Question

A rigid body of mass 0.3 kg is taken slowly up an inclined plane of length 10 m and height 5 m (assuming the applied force to be parallel to the inclined plane), and then allowed to slide down to the bottom again. The coefficient of friction between the body and the plane is 0.15. using g = 9.8 $m/s^2$ find the
(a) work done y the gravitational force over the round trip
(b) work done by the applied force over the upward journey
(c) work done by frictional force over the round trip
(d) kinetic energy of the body at the end of the trip?

Answer 1

It is given that

$m=0.3Kg$

$h=10m$

$l=5m$

$\mu =0.15$

(a) As the displacement over the round trip is zero so, work done by the gravitational force over the round trip is zero.

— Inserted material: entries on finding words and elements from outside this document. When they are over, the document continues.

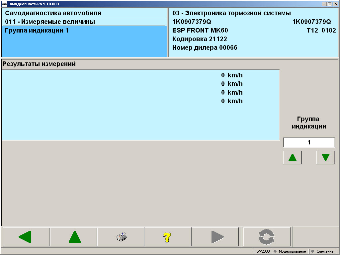The height and width of the screenshot is (255, 340).
Task: Click the app icon in the title bar
Action: [x=4, y=4]
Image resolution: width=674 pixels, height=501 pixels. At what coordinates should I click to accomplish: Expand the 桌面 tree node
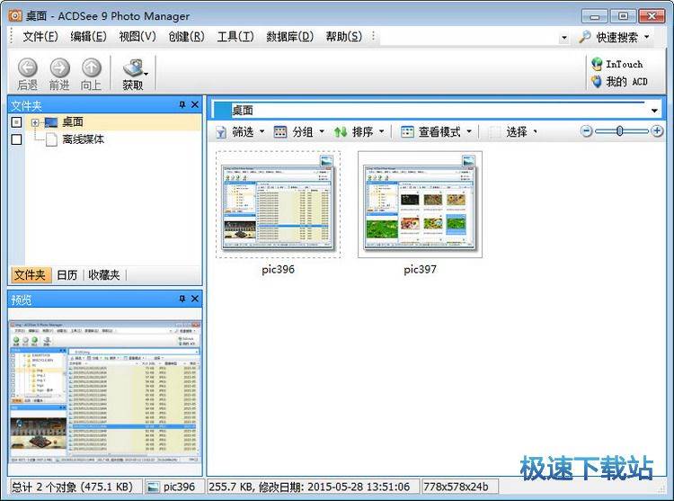(35, 122)
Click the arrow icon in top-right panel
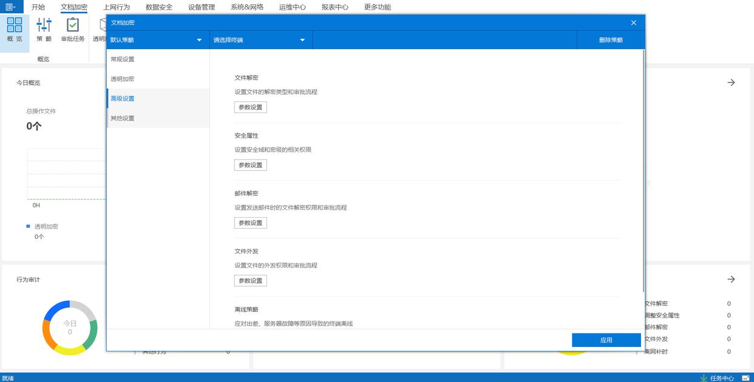754x382 pixels. point(731,82)
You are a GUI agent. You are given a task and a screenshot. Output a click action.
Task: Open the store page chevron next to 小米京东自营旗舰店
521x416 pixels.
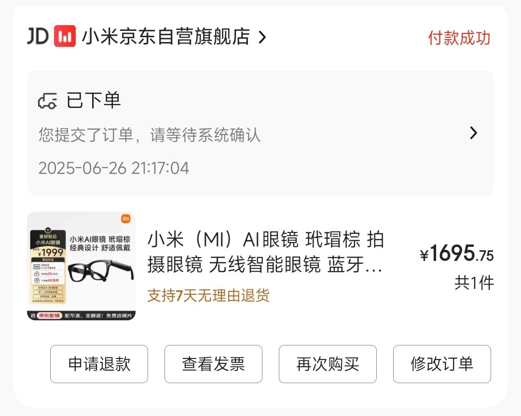(262, 37)
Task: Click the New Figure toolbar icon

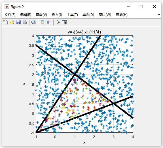Action: (x=5, y=22)
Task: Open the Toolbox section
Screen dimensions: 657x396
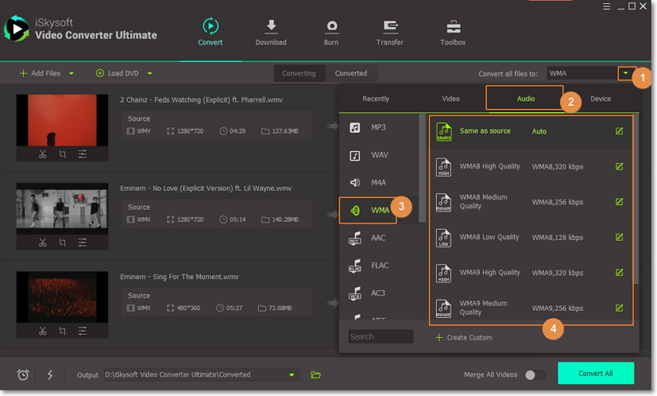Action: tap(453, 31)
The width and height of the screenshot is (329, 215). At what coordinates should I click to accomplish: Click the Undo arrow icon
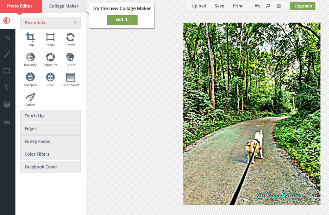[x=257, y=6]
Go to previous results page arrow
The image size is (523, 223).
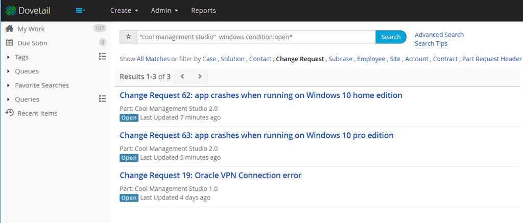pos(182,77)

(b) work done by the applied force over the upward journey

$W_{up}=F\times d$

$=(mg\sin \theta +f)h$

$=mg(\sin \theta +\mu \cos \theta )h$

$=0.3\times 9.8\times 10\left(\right(\frac{5}{10})+0.15(\frac{\sqrt{75}}{10}\left)\right)$

$=29.4(0.5+0.129)$

$=18.51J$

(c) work done by frictional force over the round trip

$W=2fh$

$=2\left(\mu mgh\cos \theta \right)$

$=2\times 0.15\times 0.3\times 9.8\times \frac{\sqrt{75}}{10}\times 10$

$=7.638J$

(d) kinetic energy of the body at the end of the trip

$K=\frac{1}{2}m{v}^2$

From newton’s second law

$mg\sin \theta -f=ma$

$mg\sin \theta -\mu mg\cos \theta =ma$

$a=g(\sin \theta -\mu \cos \theta )$

$a=9.8(0.5-0.15\times \frac{\sqrt{75}}{10})$

$a=3.62m{s}^{-2}$

$v^2-u^2=2as$

$v^2=72.4$

$v=8.5m/s$

$K=\frac{1}{2}\times 0.3\times 72.4K=10.86J$